Andrzej Henryk Siemieniewski (/pl/ (approx. pron.: /'andjay sheme'neffskee/), born August 8, 1957) is the Polish Roman Catholic bishop of Legnica (since 2021).

== Biography ==

=== Early life===

Andrzej Henryk Siemieniewski was born in Wrocław, the son of Henryk and Teresa, née Hofman. He attended the Second High School in Wroclaw, where he graduated in 1976.

=== Education ===

He began studies at the Faculty of Fundamental Problems of Technology at the Wroclaw University of Technology. In 1979, he joined the Metropolitan Seminary in Wroclaw. In 1985, at the Pontifical Faculty of Theology in Wroclaw he defended his thesis, ‘The Relationship of Man and God in the Light of Martin Buber’s Philosophy of Dialogue’, written under the direction of Ignacy Dec (formerly the first bishop of Świdnica).

On 1 June 1985, he was ordained a priest by Cardinal Henryk Gulbinowicz, archbishop of Wroclaw.

=== Pastoral activity ===

After his ordination, he worked for two years as a vicar and a catechist in Ss. Stanislaus and Wenceslas Parish in Świdnica. In 1994–2006, he served as assistant to youth movements and religious associations, including Hallelu Jah Community. Since 1998, he has been the archbishop's vicar for priestly formation. He served retreats mainly in Light-Life Movement (widely known as the Oasis Movement) and in Catholic Charismatic Renewal.

=== Educational and scientific activity ===

In 1987, he obtained a master of theology at the Pontifical Faculty of Theology in Wroclaw and was sent to Rome for further studies at Pontifical University of Saint Thomas Aquinas, which he ended in 1991, defending his academic dissertation in Italian ‘Gli Elementi della spiritualità sacerdotale nel pensiero di Hans von Balthasar’ (English: The Components of Priestly Spirituality in the Thought of Hans von Balthasar). After returning to Poland, he served as spiritual director at the Metropolitan Seminary in Wroclaw and taught at the Pontifical Faculty of Theology, there. In 1993–1995, he served as director of the library of both the Seminary and the Faculty. In 1997, he was did habilitation of theology on the basis of his work, ‘Ewangelikalna duchowość nowego narodzenia a tradycja katolicka’ (English: Evangelical Spirituality of the New Birth and Catholic Tradition). In 1998–2001, he was vice-rector of the Pontifical Faculty of Theology. He is the head of the Department of Theology of Spirituality at the Pontifical Faculty of Theology in Wroclaw.

=== Episcopate ===

On 5 January 2006, Pope Benedict XVI appointed him auxiliary bishop of the Archdiocese of Wroclaw (titular bishop of Theuzi). He was consecrated on February 11, 2006, by Archbishop Marian Gołębiewski with the assistance of Cardinal Henryk Gulbinowicz and Bishop Ignacy Dec. For his motto, Bishop Siemieniewski adopted the words from the Scripture: God Is Love (Latin: Deus caritas est).

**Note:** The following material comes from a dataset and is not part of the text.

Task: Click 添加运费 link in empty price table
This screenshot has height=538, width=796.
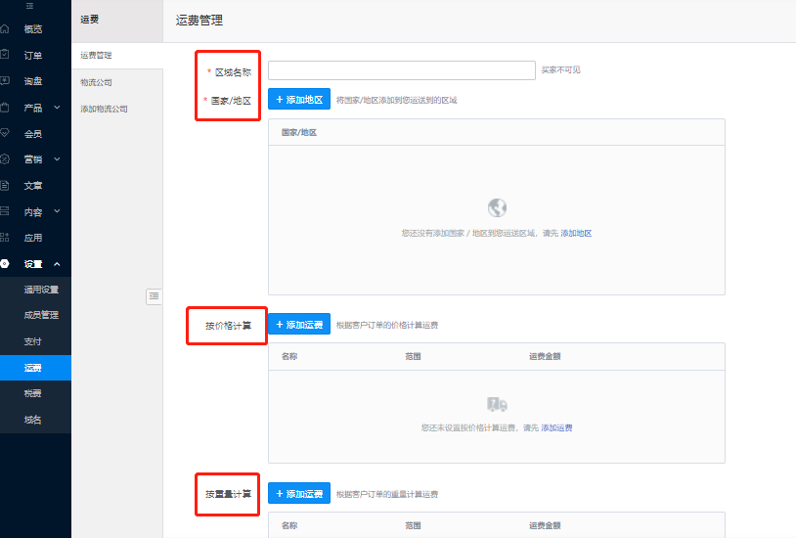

He is the General Vicar of the Archdiocese of Wroclaw, a delegate of the Conference of the Polish Episcopate for the Movement of Nazareth Families and the ‘FIDES’ Federation of Church Libraries. In Wroclaw Metropolitan Curia, he is also prosynodal examiner and censor. In 2012, he was appointed provost of the Metropolitan Capital of Wroclaw [1].

He is the chairman of the St. Hedwig Dortmund – Wroclaw Interparochial Partnership Foundation.

Because of his passion for Christian apologetics, he is co-founder and custodian of the Catholic Apologetical Portal, Apologetyka.katolik.pl. He is also the chairman of the program counsel of The Wroclaw Theological Review.

On 29 June 2021 Pope Francis appointed Siemieniewski as the new bishop of the Diocese of Legnica, replacing the retiring Zbigniew Kiernikowski.

== Selected publications ==
‘Gli Elementi della spiritualità sacerdotale nel pensiero di Hans von Balthasar’ (English: The Components of Priestly Spirituality in the Thought of Hans von Balthasar — the academic dissertation), Rome 1991.